You know, it's really nice to think that kind and compassionate leadership can help to deal with burnout and improve quality. After my conversations with Lydia and Pedro, I still wonder how it works in practice. Like, how can those leadership ambitions trickle down to the teams actually providing healthcare? My last guest has studied how teams operate in challenging, resource-constrained situations.
So I am Professor Alexander Ansameinu. I am a professor of epidemiology at the London School of Hygiene and Tropical Medicine, epidemiology of maternal newborn and child health. And I'm also an associate professor at the University of Ghana School of Public Health. I am a medic by background, but my interest, as you can see, has been in supporting and building resilient health systems.
and the pathway is through quality, that if we can improve quality of care health systems, we'll be resilient. But not only quality for a few people in a country, but quality that is equitable and accessible to all. Well, Alexander, you bring up improvements for quality of care, so let's talk about that a bit more. How have you seen the dynamic change in Ghana?
That is really interesting. And it's been a big challenge in the public health space, especially around quality of care and leadership. There is always this dilemma for a leader in quality now because we want to see the results. And sometimes it is normally unpopular because as a leader, you have political pressures that are coming to you, right? This is outside of health sometimes, right?
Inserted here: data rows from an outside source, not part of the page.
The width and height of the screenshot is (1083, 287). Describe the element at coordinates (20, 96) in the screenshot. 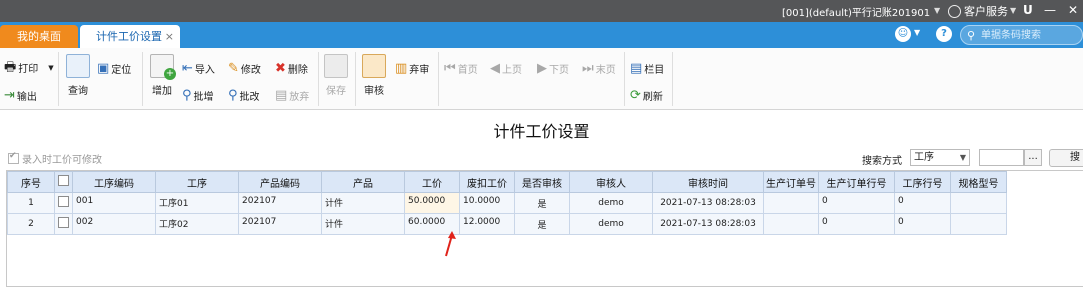

I see `export-button: ⇥ 输出` at that location.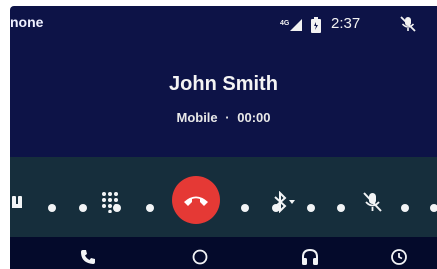 This screenshot has height=269, width=437. What do you see at coordinates (254, 118) in the screenshot?
I see `call-duration: 00:00` at bounding box center [254, 118].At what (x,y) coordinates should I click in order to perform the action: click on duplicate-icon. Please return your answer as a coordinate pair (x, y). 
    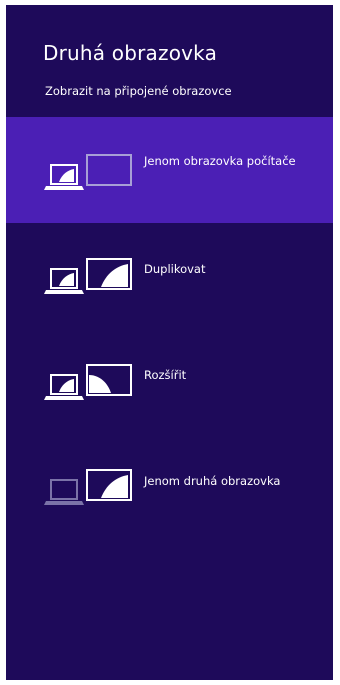
    Looking at the image, I should click on (88, 276).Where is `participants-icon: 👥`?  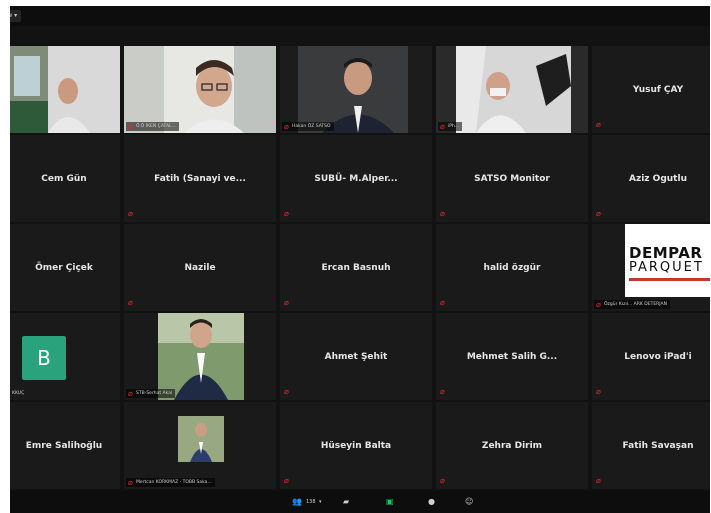 participants-icon: 👥 is located at coordinates (297, 502).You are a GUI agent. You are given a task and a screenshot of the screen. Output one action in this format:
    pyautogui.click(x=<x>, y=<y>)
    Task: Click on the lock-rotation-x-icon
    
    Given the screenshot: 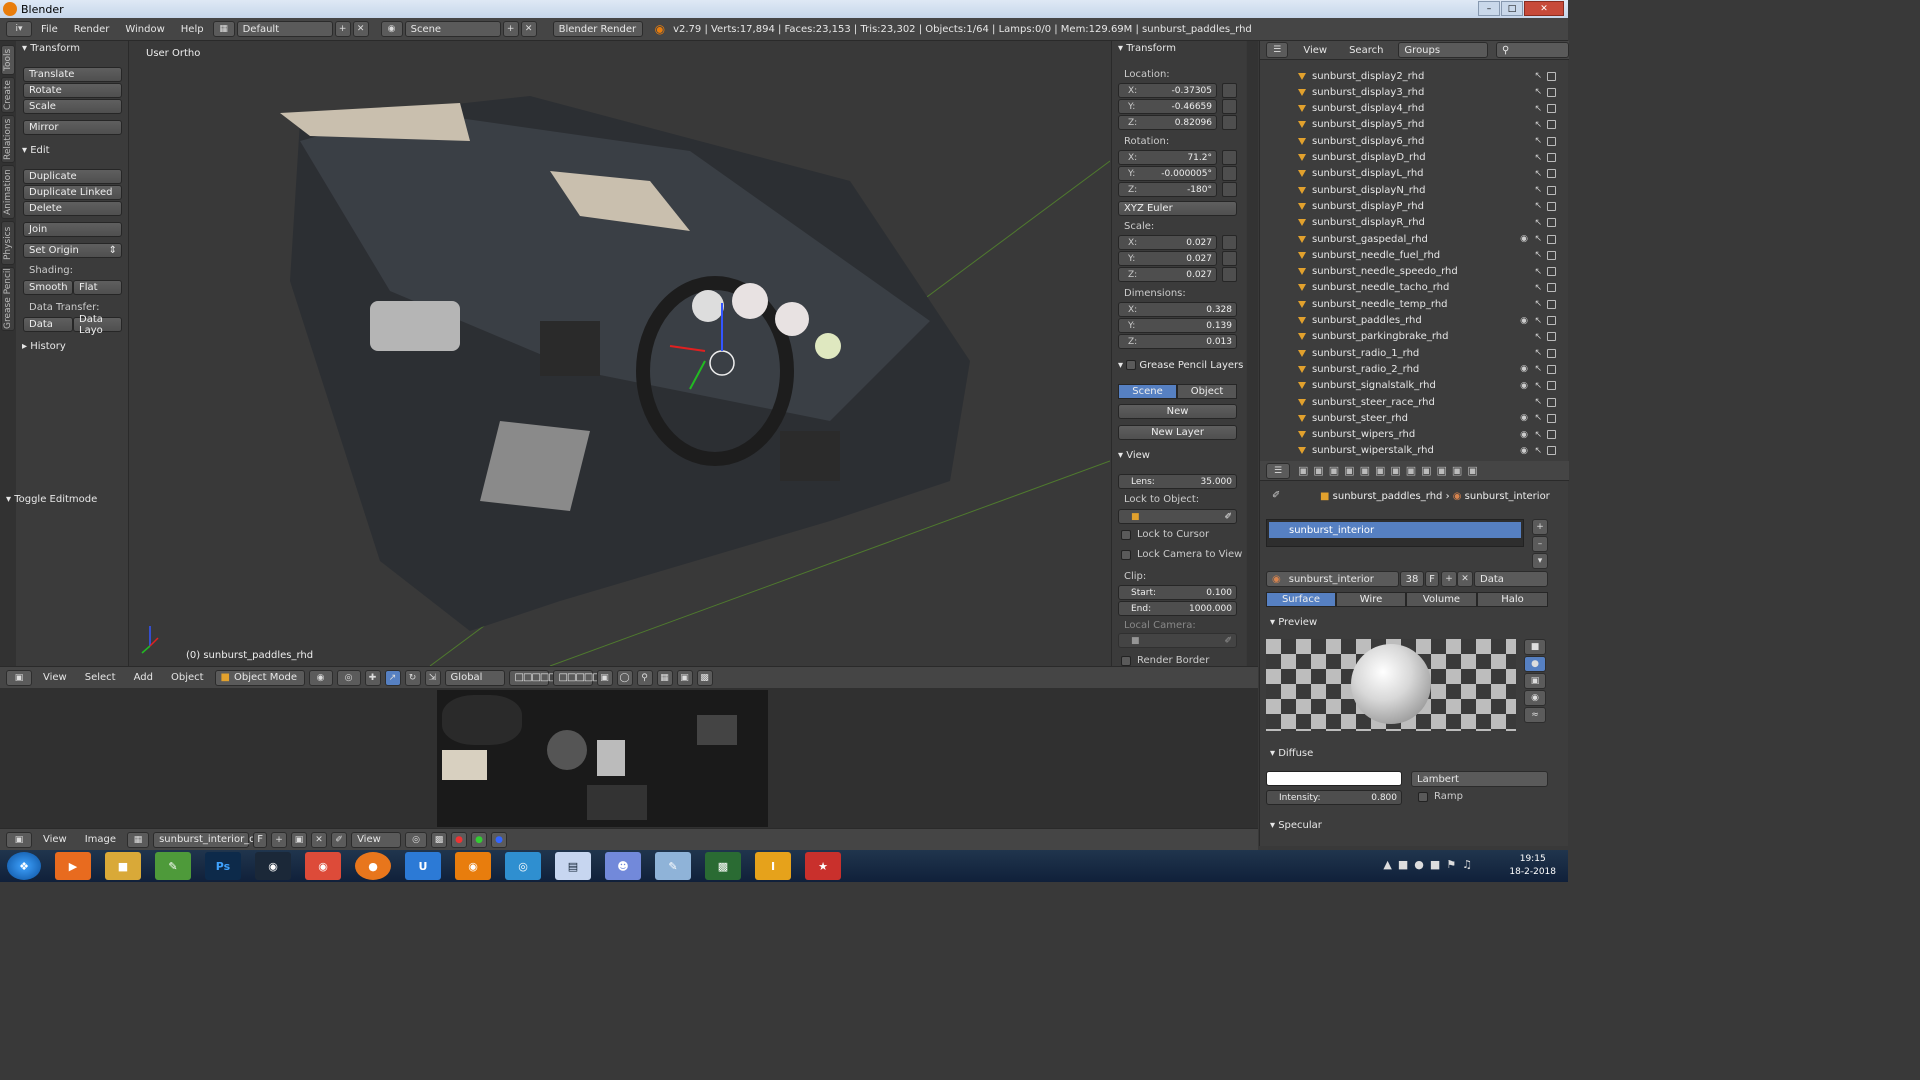 What is the action you would take?
    pyautogui.click(x=1230, y=158)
but we also have health politics. But generally, the political pressure comes that a government or the leadership in government wants to find results. Even funders are interested in seeing a 40% reduction in mortality, a 40% reduction in this, rather than anything else. So as a leader, you have that dilemma.
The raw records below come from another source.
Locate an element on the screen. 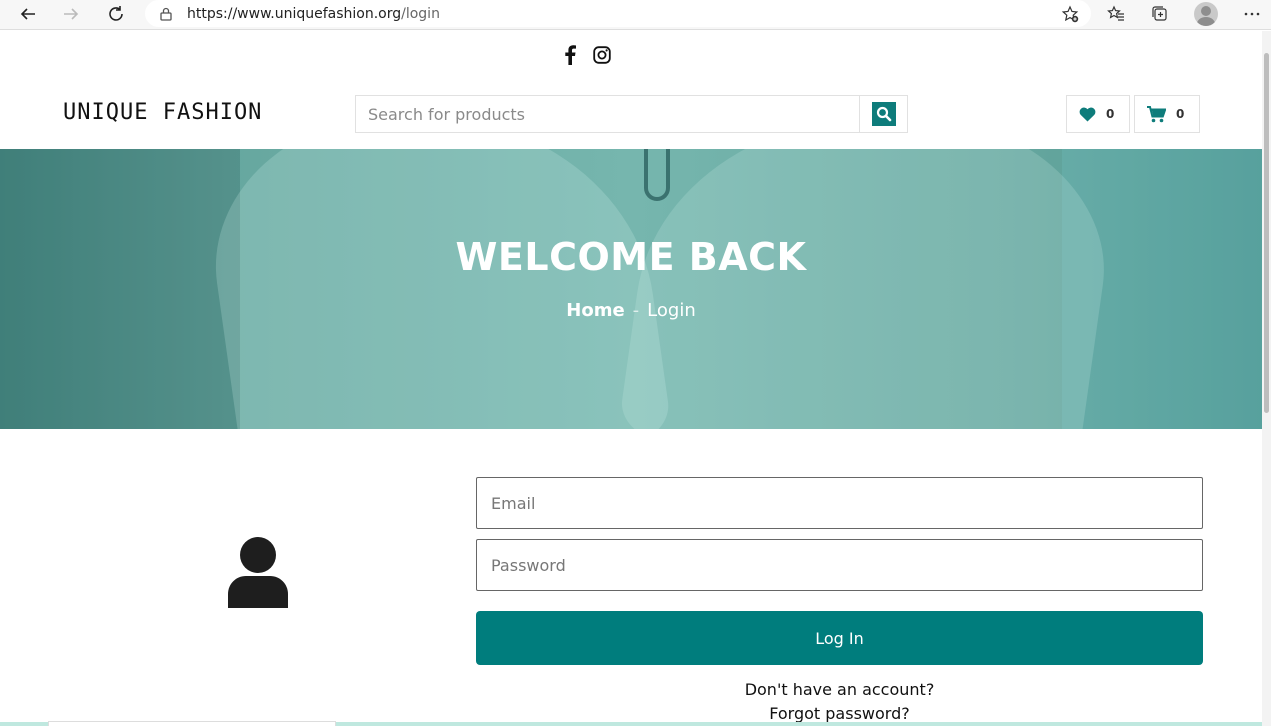 This screenshot has height=726, width=1271. reload-button is located at coordinates (116, 14).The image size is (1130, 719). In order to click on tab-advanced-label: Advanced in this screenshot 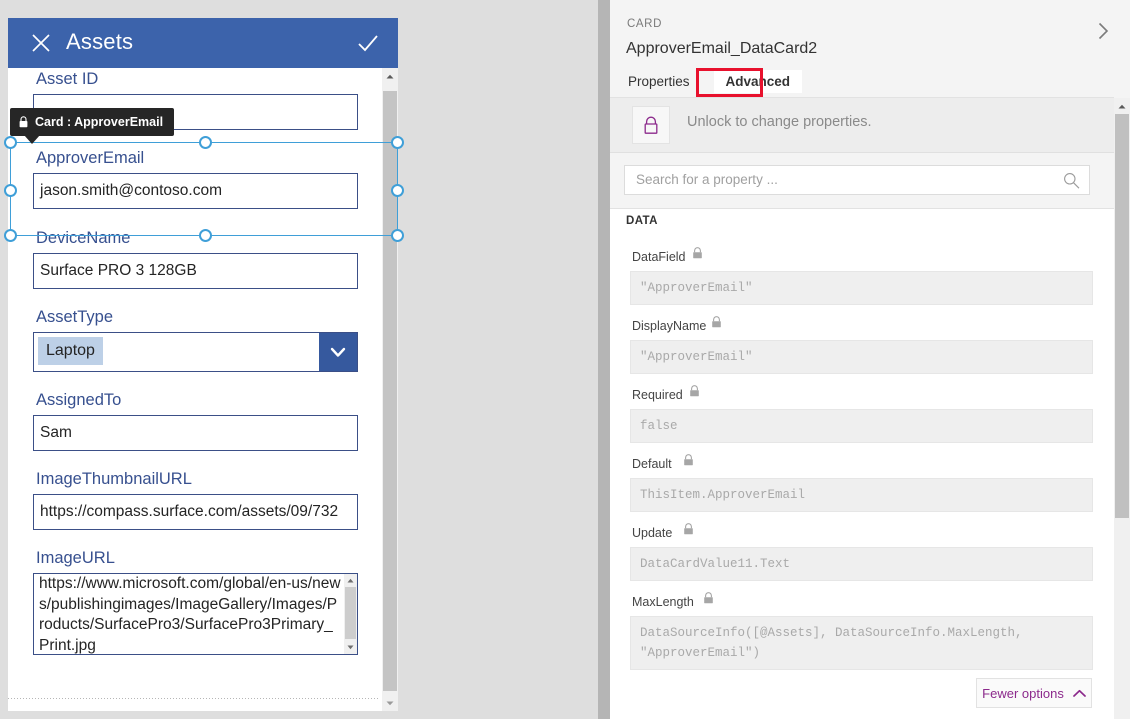, I will do `click(758, 82)`.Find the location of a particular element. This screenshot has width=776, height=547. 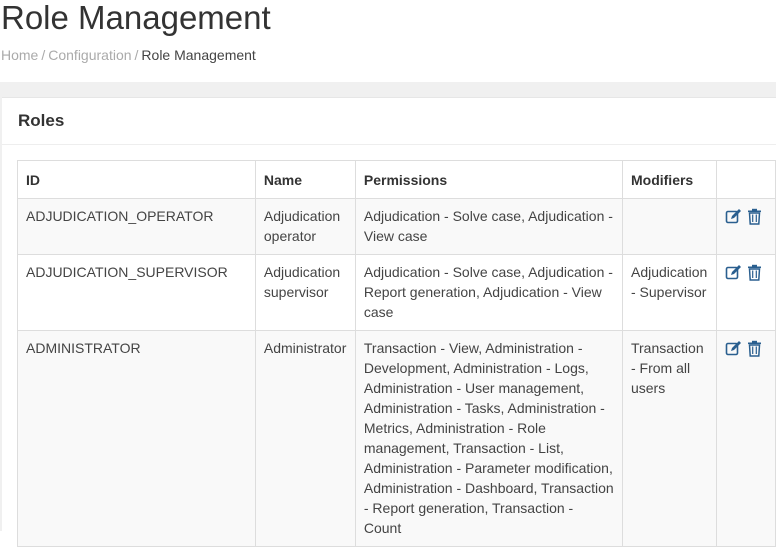

page-title: Role Management is located at coordinates (136, 18).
Then there are some times, especially in the settings where I work, you can have frequent personal changes. So today this person is opposed, tomorrow another person is coming. How do we even have continuity? You're also having these budget casts all the time. So every little money you have, you want to make sure that it is going towards outcomes, that you can demonstrate an impact, and I'm making it in quotes,
so that you can have additional funding to continue that stream of work. Now, we have done that. And I can give an example of Ghana, where I have lived and done a lot of my work, that at some point, we were driving towards the Millennium Development Goals. And we were sure that Ghana was not going to meet the Millennium Development Goals. So we started doing things to see the impact, drop the mortality to the level that we want for MDGs. What happened? We had an accelerated drop
at the time, but it's not sustainable because we are introducing measures that are not values-based. People are not doing the work out of compassion. People are not rendering services out of empathy. It has not been institutionalized. What they are doing is robotic. Let's get the numbers down. But gradually,
The world is saying that if we use this values-based approach, one, it appeals to our culture of empathy and compassion.
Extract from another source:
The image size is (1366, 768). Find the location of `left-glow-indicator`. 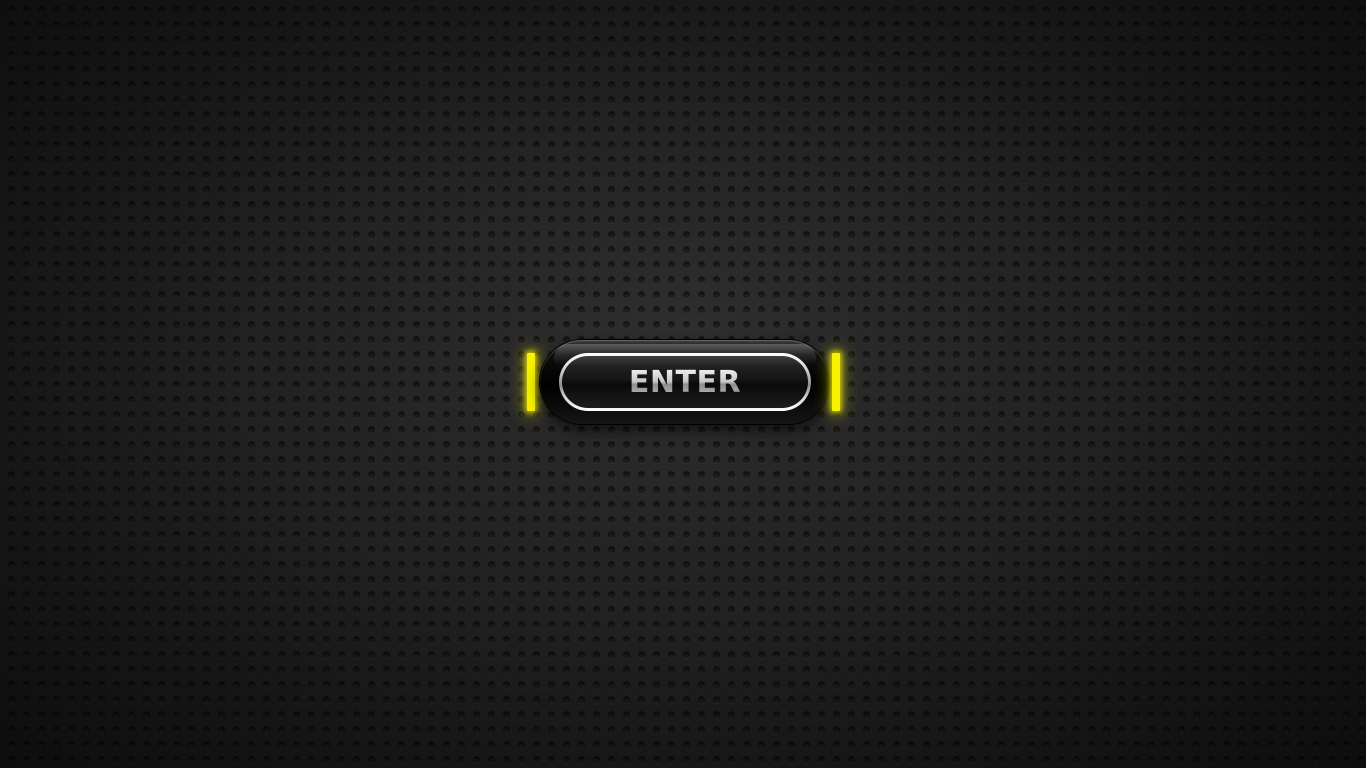

left-glow-indicator is located at coordinates (531, 382).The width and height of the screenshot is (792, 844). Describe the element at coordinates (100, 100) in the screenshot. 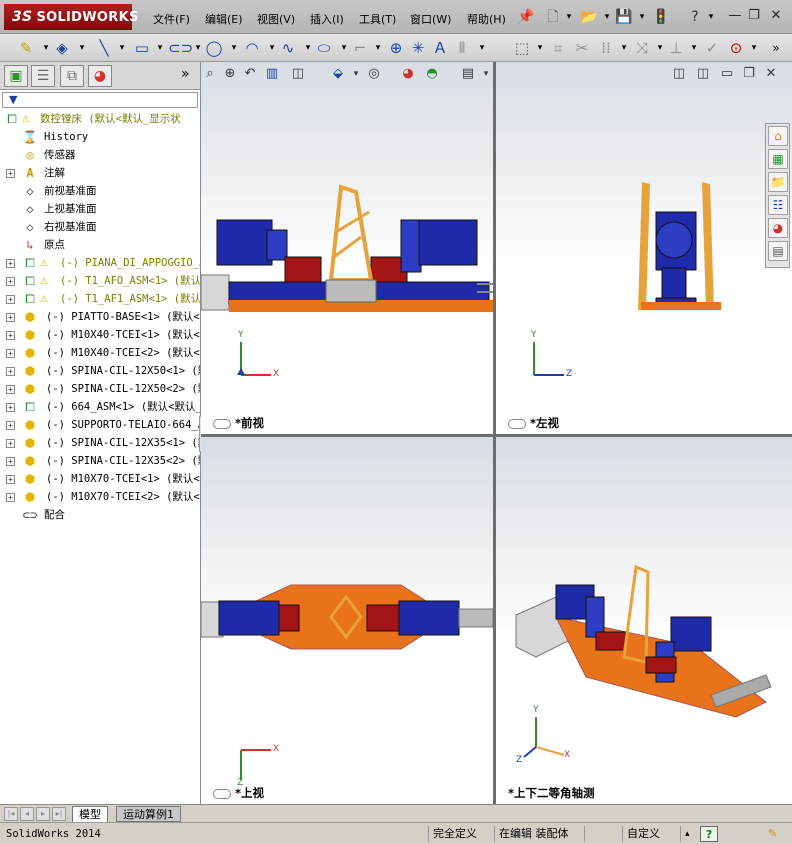

I see `tree-filter: ▼` at that location.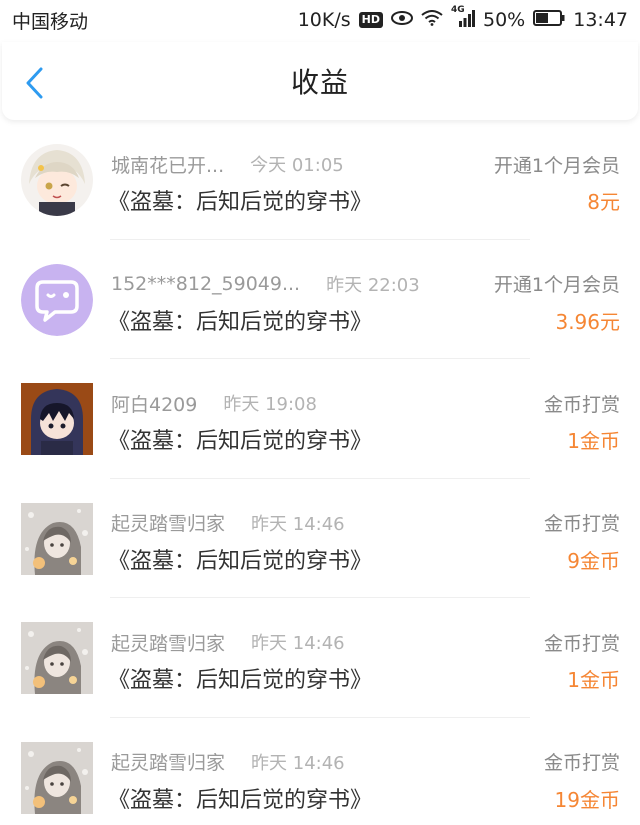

Because if you see your neighbor suffering, and there is a proverb in Ghana that says that if you see your neighbor's beard on fire, you must fetch water and put it beside you because yours could be the next to catch the fire. Right? So it means that what people are saying is that if we want these changes to be sustained, then it must be culturally aligned to what we believe in. And this is what is driving change.
the thinking and leadership around quality now. It's sort of, these might be seen as soft or, you know, leaders who focus on these things, it's sort of soft leadership or it's compromising outcomes or whatever. It's not obviously necessarily the case. No. No? No.